The agent also has project management built in. A Trello-like board with lists and cards, all stored as markdown.
---
id: card-042
list: in-progress
title: Implement /recall hybrid retrieval
created: 2026-04-12
---
Blend vector similarity with BM25 at 70/30. Validate on
last week's journal entries...
When a project session primes, the board loads into context so the agent always has the full scope of what's planned. The board is also modeled as a data store shape, which lets a small custom backend read it directly. More on that next.
Core and heartbeat
The agent system has a custom daemon running in the background. It's a cron-like scheduler that fires fresh agent sessions in headless terminals on a schedule. Each session has a small custom system prompt, but otherwise it's the same agent I use interactively, just running on its own.
A heartbeat task runs every 30 minutes. It backs up the system and pushes it to a remote git repo. Nothing more dramatic than that, but it means the agent's accumulated state is never more than half an hour from being safe.
Web apps on top
Most of my interaction is through the Claude CLI, typing and talking. But some things are easier to see than to describe.

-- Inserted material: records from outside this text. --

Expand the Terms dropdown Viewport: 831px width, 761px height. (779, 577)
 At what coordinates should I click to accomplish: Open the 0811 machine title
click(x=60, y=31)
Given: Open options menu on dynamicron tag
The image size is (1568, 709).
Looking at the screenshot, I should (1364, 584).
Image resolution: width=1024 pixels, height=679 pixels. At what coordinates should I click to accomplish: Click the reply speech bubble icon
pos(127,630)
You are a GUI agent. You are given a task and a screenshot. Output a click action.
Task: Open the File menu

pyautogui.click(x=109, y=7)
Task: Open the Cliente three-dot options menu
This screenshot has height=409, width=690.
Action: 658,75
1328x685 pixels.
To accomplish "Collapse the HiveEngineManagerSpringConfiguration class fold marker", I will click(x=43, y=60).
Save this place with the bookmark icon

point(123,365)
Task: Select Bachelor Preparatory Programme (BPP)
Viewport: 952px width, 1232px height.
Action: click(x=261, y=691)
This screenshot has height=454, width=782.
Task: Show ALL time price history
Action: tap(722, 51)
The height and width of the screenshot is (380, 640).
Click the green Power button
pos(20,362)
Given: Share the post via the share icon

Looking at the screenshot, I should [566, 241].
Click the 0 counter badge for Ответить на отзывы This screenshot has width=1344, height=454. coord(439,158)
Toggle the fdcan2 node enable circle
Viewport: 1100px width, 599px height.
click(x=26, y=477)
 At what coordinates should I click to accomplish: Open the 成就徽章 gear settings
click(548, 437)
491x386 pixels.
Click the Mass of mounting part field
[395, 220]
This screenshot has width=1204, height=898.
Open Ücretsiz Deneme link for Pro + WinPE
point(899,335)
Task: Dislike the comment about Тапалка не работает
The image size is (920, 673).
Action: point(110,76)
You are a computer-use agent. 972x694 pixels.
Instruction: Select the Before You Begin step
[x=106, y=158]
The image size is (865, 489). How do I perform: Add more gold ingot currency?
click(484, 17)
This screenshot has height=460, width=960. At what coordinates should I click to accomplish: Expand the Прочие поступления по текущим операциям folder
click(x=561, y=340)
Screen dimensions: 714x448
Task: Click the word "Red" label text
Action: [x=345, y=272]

The kanban board is the clearest example. A small Trello-like web app reads the same raw markdown files the agent does, which is safe because ALS guarantees the format and referential integrity hold. The web layer doesn't own the data. It just renders it.
Where this goes
A personal agent is a useful tool on its own, but it becomes something different once it has history. Memories, knowledge bases, project notes, access to my email and accounts and Spotify feeds. Every interaction is stored, and the agent's picture of me sharpens with each session.
It's not finished though. Claude Code is a worker harness. It's exceptional at coding and code-adjacent tasks, and bad at being a person. There's no real personality, no conversational nuance, and any character I write into SOUL.md gets diluted past the first few turns by the harness's own system prompt.
The natural next step is splitting the agent in two: a conversational layer on top, a worker layer underneath. The conversational layer would run on a different harness, with LangChain Deep Agents as my current candidate, and exist purely as the interface I talk to, delegating real work downward. That separation is what would let a personality actually take hold and evolve through memory, instead of getting flattened on every prompt.
The other missing piece is autonomy. Right now the agent is almost entirely interactive. Claude Code's recent auto-mode is a step in the right direction. It skips manual permission prompts in favor of a dedicated permission model. It's not quite there yet, but for an agent to run long tasks unattended, something like it is essential.